As notícias posteriores ao IPO não são animadoras. Como escrevi há cerca de duas semanas, o potencial de aumento de receita do Facebook depende fortemente da legislação relacionada com a privacidade do usuário e este promete ser um terreno pedregoso, com o próprio Google tendo dificuldades em convencer a União Europeia de que não abusa de sua posição para monopolizar o mercado e também com a entrada em campo da nova lei europeia de cookies. Além disso, o Facebok precisa de  melhoras tão expressivas no terreno de  aplicativos para acesso via celular (já responsável por 20% do tráfego nos EUA) que até fez uma alteração  no texto de sua oferta inicial de ações se desobrigando de conseguir resultados excepcionais neste setor.

Aí vem a pergunta: como foi possível, então, que a maioria esmagadora da mídia de tecnologia se demonstrasse tão entusiasmada com a entrada do Facebook na Bolsa de Valores? Que a rede social é um negócio espetacular, ok (não é o caso de dizer que se trata de uma  grande falácia, como alguns blogueiros fizeram), pois se trata de uma empresa de faturamento bilionário, mas apostar num valor de mercado de US$100 bi só foi interessante para Zuckerberg, os bancos e os outros sócios majoritários. Os investidores em geral fizeram mesmo papel de muppets.

O episódio já está sendo apontado como o início do fim da segunda  bolha de tecnologia.

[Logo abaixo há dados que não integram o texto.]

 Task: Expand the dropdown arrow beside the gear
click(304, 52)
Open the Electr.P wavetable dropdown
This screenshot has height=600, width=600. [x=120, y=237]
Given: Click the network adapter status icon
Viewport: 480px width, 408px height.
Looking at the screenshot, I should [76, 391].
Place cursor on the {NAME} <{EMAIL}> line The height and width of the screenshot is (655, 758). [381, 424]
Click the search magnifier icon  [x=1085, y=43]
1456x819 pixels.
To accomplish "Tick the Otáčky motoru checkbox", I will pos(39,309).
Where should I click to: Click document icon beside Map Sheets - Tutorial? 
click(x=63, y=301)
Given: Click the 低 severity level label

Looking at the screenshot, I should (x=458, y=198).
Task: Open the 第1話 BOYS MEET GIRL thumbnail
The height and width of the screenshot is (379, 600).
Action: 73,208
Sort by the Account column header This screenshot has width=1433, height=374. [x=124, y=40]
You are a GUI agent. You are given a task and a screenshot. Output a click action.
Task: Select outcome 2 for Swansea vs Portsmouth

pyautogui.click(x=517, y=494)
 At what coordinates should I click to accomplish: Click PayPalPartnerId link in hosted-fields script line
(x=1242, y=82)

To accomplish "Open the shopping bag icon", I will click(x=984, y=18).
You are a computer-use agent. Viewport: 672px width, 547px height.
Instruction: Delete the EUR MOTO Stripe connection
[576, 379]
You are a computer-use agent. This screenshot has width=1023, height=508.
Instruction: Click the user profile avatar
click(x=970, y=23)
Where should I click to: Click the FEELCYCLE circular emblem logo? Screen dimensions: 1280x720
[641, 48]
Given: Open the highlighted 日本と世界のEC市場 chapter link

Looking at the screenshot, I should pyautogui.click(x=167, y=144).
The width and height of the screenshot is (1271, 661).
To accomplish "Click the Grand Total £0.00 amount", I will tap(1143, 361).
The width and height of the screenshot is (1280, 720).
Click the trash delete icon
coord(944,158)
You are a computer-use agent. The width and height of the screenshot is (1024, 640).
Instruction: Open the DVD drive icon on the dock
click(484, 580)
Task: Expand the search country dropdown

Pode parecer exagero, mas o fato é que investidores menores vão pensar mais antes de colocar dinheiro novamente em start-ups com avaliações zilionárias (pense no Pinterest valendo US$1 bilhão em menos de um ano após o lançamento). A mídia especializada em tecnologia fica cada vez menos confiável, haja visto a falta de restrições que colocou ao IPO. Sim, o Facebook tem potenciais gigantes de crescimento, como entrando no mercado de produção de mídia,  ou fazendo aquisições como o Instagram ou a provável compra do navegador Opera e não é  injusto acusar do Facebook de ter, sozinho, induzido os clientes a rasgar dinheiro comprando ações ultravalorizadas. Como o personagem Will Emerson (Paul Bettany) diz em Margin Call, a ciranda financeira tem os dedos dos corretores fazendo coisas para investidores lucrarem. “As pessoas querem viver em casas e carros que não podem comprar“, diz Emerson. Por isso, acabam acreditando no canto da sereia. Se acreditam, têm de ter sua parcela de culpa.